Feature Layer (archive)

The Feature Layer (archive) feed type in ArcGIS Analytics for IoT loads features exported to the feature layer archive (cold store).

Example

  • A user selects a feature layer that has a data retention export strategy enabled in order to ingest historical data for analysis.

Usage notes

  • When browsing to select a feature layer that has an associated feature layer archive (cold store), you can filter by your content or organization. You can then further filter by date modified, date created, and tags.
  • A feature layer archive only includes features that have been exported and removed from the associated active feature layer.
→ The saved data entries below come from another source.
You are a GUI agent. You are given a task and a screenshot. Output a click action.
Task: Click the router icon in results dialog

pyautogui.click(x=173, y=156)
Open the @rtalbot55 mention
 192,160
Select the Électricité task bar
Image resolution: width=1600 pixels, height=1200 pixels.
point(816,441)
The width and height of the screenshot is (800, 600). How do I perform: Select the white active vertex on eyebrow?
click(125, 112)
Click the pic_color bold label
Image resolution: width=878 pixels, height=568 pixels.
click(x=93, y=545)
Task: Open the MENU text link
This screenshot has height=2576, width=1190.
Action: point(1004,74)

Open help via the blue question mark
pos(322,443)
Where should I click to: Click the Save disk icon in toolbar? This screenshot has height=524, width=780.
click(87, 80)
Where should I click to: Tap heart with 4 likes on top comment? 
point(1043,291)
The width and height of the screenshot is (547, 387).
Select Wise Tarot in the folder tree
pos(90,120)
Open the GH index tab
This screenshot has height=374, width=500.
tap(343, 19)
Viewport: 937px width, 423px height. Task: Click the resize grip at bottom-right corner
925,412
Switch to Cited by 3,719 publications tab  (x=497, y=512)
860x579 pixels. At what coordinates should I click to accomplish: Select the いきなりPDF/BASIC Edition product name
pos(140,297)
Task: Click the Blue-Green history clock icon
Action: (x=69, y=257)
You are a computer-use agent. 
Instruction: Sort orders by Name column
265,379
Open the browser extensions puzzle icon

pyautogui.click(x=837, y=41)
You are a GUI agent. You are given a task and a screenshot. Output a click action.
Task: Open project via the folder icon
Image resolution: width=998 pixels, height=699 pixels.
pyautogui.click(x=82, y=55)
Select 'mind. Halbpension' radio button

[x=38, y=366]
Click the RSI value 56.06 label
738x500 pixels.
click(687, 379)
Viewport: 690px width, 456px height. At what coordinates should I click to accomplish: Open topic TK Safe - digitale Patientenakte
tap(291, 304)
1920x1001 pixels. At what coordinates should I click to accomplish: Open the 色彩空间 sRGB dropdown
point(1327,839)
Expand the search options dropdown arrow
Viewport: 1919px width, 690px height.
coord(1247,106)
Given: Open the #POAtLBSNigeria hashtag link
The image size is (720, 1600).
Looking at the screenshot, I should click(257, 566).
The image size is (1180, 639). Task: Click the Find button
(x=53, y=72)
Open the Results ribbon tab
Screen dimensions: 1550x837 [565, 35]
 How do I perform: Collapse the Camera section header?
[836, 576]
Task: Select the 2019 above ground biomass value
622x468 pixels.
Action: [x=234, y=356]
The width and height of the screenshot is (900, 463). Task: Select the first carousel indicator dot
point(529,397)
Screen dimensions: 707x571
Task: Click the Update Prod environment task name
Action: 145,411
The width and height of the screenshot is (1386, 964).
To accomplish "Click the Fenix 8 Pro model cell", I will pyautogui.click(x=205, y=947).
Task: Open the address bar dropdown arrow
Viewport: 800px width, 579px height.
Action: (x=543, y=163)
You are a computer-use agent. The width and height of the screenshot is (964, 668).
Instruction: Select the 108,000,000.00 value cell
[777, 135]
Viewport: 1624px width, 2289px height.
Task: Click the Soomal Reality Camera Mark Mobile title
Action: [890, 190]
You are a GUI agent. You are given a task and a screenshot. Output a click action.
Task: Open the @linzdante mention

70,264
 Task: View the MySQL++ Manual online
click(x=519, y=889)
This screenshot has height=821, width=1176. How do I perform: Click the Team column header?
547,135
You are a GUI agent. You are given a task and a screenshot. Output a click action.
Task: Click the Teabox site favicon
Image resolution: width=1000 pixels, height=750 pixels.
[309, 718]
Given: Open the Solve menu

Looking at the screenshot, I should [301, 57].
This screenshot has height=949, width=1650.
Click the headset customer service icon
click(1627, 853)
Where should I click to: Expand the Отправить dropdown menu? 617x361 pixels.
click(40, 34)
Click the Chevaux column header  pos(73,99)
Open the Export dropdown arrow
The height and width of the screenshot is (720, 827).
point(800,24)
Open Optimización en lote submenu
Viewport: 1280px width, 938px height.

To perform analysis on the entirety of your data, including active features, configure both a Feature Layer and a Feature Layer (archive) source in your big data analytic and use the Merge tool to merge the two data sources together before adding other tools.
  • When data is exported to the feature layer archive (cold store), additional date fields are created that represent the start time (START_TIME) and end time (END_TIME) of the feature. These will appear in the schema of the feature layer archive as DATE and similar. These values are a duplicate of the datetime values in the original field(s) and these additional fields can be dropped if necessary.
  • After configuring source connection properties, see Configure input data to learn how to define the schema and the key properties.

Parameters

ParameterExplanationData Type

Item ID

The item ID of a feature layer that has an associated archive (cold store).

String

Considerations and limitations

  • Only feature layers generated by Analytics for IoT are supported, specifically feature layers for which the data retention policy includes exporting older data to the archive (cold store). For more information, see About data retention.
  • When configuring a data source to load from the feature layer archive, there is currently a limitation with sampling where the sampled features may show incorrect datetime values such as 1858-10-13T08:08:37Z. This issue is limited only to the sampling of values and does not affect successful data ingestion. This issue will be addressed in a future release.